→ Texto de leitura:
--------

|
Texto Anterior | Próximo Texto | Índice
GLOBALIZAÇÃO
Protecionismo agrícola explica decisão; americano fala em "resistir" à Europa, e Lampreia se diz surpreso
França veta negociação com Mercosul
CARLOS EDUARDO LINS DA SILVA
da Sucursal de Brasília
A França vetou ontem em Colônia, Alemanha, recomendação dos
chefes de governo da União Européia para iniciar até dezembro de
2000 negociações com o Mercosul
para criar área de livre comércio
entre os dois blocos.
O veto francês ameaça esvaziar a
conferência de 48 chefes de Estado
e governo da Europa, América Latina e Caribe, dias 28 e 29, no Rio
de Janeiro.
A decisão do presidente Jacques
Chirac joga o Mercosul nos braços
dos EUA no intricado xadrez político do comércio internacional.
O embaixador Peter Scher, negociador especial de comércio dos
EUA, que estava ontem em Brasília, disse à Folha que a decisão da
França "não chega a ser surpresa"
e constitui "clara indicação de que
Mercosul e EUA precisam trabalhar juntos" a questão européia.
Para Scher, "é preciso resistir" à
intenção da Europa de realizar negociações de comércio sem incluir
os produtos da agricultura.
Surpresa
O ministro das Relações Exteriores, Luiz Felipe Lampreia, afirmou,
em entrevista à Folha, que o veto
francês é "uma surpresa estarrecedora". Embora a decisão ainda
possa ser revertida antes da cúpula
do Rio, Lampreia reconhece que,
"tendo havido esse impasse em nível de chefes de governo, agora a
coisa se complica".
Scher, inteirado da reação de
Lampreia, disse que a "aplaudia".
"Da perspectiva dos EUA, melhor
não fazer negociação nenhuma a
negociar sem incluir agricultura."
Lampreia havia chegado otimista ontem de viagem à Europa, em
que teve conversas "muito francas
e diretas" (que, na linguagem cifrada dos diplomatas, significa terem sido bastante duras) com seu
colega francês Hubert Vedrine.
Segundo o ministro brasileiro,
"insucesso tão expressivo não poderia deixar de ser visto como desinteresse da Europa por uma relação especial com o Mercosul".

--------

→ Dados fornecidos:
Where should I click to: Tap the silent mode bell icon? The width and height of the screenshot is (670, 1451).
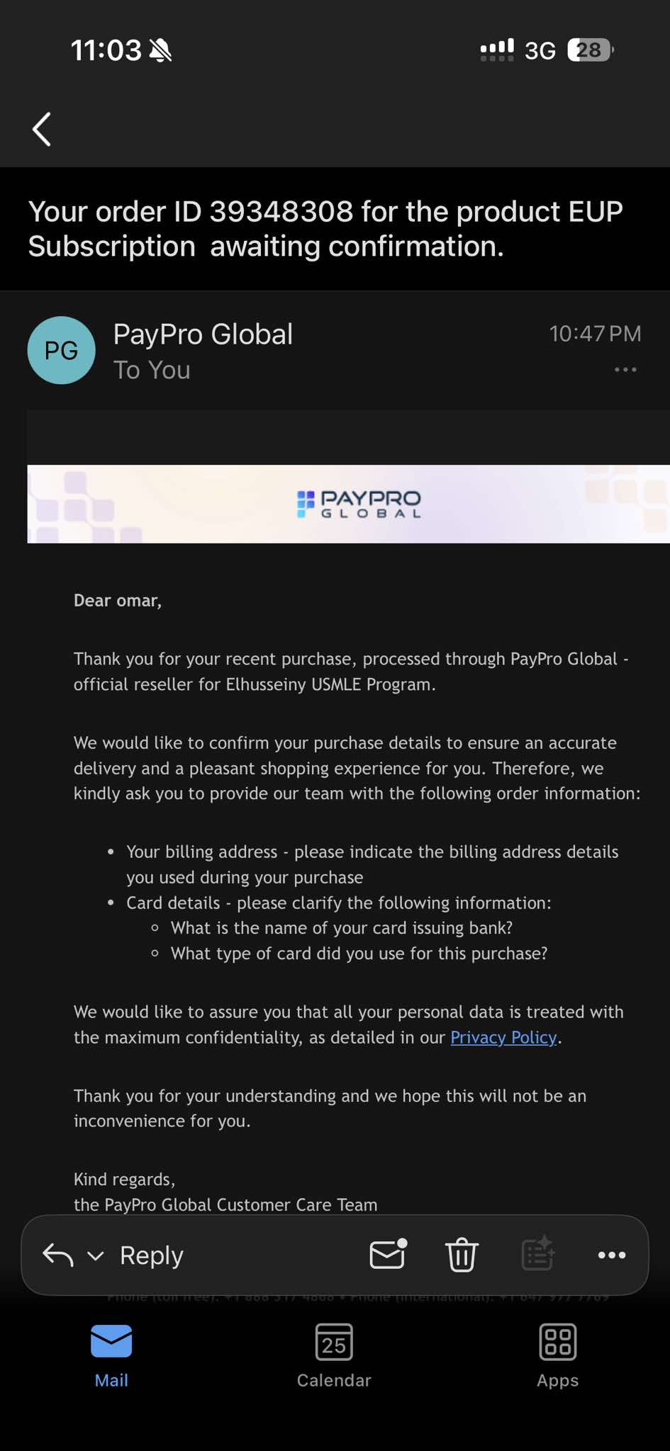coord(161,50)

--------

→ Tarefas:
a. Transcreva literalmente o trecho do texto sobre o veto francês que vai de "O embaixador Peter" até "a questão européia.", inclusive.
b. Liste todas as pessoas mencionadas pelo nome no texto sobre o veto francês, incluindo quem assina a matéria.
Os dados não têm relação com o texto de leitura.

→ Respostas às tarefas:
a.
O embaixador Peter Scher, negociador especial de comércio dos
EUA, que estava ontem em Brasília, disse à Folha que a decisão da
França "não chega a ser surpresa"
e constitui "clara indicação de que
Mercosul e EUA precisam trabalhar juntos" a questão européia.

b.
- Carlos Eduardo Lins da Silva
- Jacques Chirac
- Peter Scher
- Luiz Felipe Lampreia
- Hubert Vedrine